Gecekondu Yasası’nın “yeniden gecekondu yapımının önlenmesi” başlıklı maddesi, devlete ait arsalardaki bütün izinsiz yapıların, “inşa sırasında olsun veya iskân edilmiş bulunsun, hiçbir karar alınmasına lüzum kalmaksızın, belediye veya devlet zabıtası tarafından derhal yıktırılmasını” öngörüyordu. İstanbul 7. İdare Mahkemesi yasadaki, “hiçbir karar alınmasına lüzum kalmaksızın, belediye veya devlet zabıtası tarafından derhal yıktırılır” ifadesinin anayasaya aykırı olduğu gerekçesi ve iptali istemiyle AYM’ye başvurdu. AYM iptal kararı verdi.
Karar
AYM’nin kararında, düzenleme nedeniyle yapıyı kullananlara yıkım işleminin bildirilmesinin bile söz konusu olmayacağına dikkat çekildi. Taşınmazın ekonomik ve fiziksel varlığının ortadan kalkmasına yol açan yıkım kararının ilgililerin söz konusu taşınmazı kullanma olanağını ve kullanılmasından kaynaklanan ekonomik menfaatini de tamamen ortadan kaldıracağı belirtilen kararda, “Bu itibarla yıkım kararının hukuka uygun olup olmadığının denetimi noktasında idari ve yargısal yollara başvurma imkanının açık olması zaruridir” değerlendirmesi yapıldı.
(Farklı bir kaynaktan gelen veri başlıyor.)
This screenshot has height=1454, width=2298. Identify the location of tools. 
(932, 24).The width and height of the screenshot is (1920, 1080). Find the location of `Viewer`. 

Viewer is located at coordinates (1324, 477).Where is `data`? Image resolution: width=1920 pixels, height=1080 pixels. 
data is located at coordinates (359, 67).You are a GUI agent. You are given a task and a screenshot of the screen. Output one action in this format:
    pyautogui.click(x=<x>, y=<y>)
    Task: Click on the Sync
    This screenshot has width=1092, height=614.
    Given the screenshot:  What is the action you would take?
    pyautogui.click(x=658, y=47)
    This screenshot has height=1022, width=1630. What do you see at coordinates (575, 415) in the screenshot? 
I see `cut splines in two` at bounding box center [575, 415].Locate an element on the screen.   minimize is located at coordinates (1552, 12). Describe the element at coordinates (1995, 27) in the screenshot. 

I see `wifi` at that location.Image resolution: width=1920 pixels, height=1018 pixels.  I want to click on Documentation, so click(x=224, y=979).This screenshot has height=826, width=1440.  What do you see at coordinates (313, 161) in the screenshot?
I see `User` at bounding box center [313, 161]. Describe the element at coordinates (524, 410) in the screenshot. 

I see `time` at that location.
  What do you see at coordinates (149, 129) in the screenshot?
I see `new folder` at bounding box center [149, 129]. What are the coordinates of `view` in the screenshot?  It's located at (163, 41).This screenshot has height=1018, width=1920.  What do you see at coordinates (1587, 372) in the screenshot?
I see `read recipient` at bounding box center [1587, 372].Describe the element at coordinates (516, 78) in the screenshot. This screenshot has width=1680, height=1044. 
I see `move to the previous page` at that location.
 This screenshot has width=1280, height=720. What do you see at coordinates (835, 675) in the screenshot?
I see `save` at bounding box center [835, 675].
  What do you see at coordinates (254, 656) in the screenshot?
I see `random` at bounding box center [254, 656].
Yasadaki düzenleme nedeniyle yapıyı kullananların yıkım işleminden ancak yıkım eyleminin gerçekleştiği anda veya yıkım sonrasında haberdar olabileceğine işaret edilen kararda, “Bu durumda ise herhangi bir yıkım kararı alınmadan yıkım eylemi gerçekleştirileceğinden yıkım eyleminden önce yıkım işleminin hukuka aykırı olduğu iddiasıyla dava açılması mümkün olmayacaktır” denildi.
Yıkım işleminden sonra açılan davada verilecek olası bir iptal kararının “yıkımla ortaya çıkan hukuki sonuçların ortadan kalkmasını sağlayacak niteliğe sahip olmayacağına” vurgu yapılan kararda, “Bu yönüyle kuralın, yıkım kararının hukuka uygun olup olmadığının iptal davası yoluyla incelenmesine imkan sağlayan başvuru yolunun işlevsiz hale gelmesine yol açtığı sonucuna varılmıştır” değerlendirmesi yapıldı.
Saray Rejimi yeni bir düzenleme yapabilir
AYM, düzenlemenin anayasa ile güvence altına alınan mülkiyet hakkı ile bağlantılı olarak etkili başvuru hakkına aykırı olduğunu belirtti. Maddedeki ifade ile birlikte ilk fıkra da iptal edildi. Ancak AYM, kararın dokuz ay sonra yürürlüğe girmesine hükmetti. Bu nedenle de dokuz aylık sürede iktidar yeni bir düzenleme yapabilecek.
AYM’nin kararı oybirliğiyle alındı.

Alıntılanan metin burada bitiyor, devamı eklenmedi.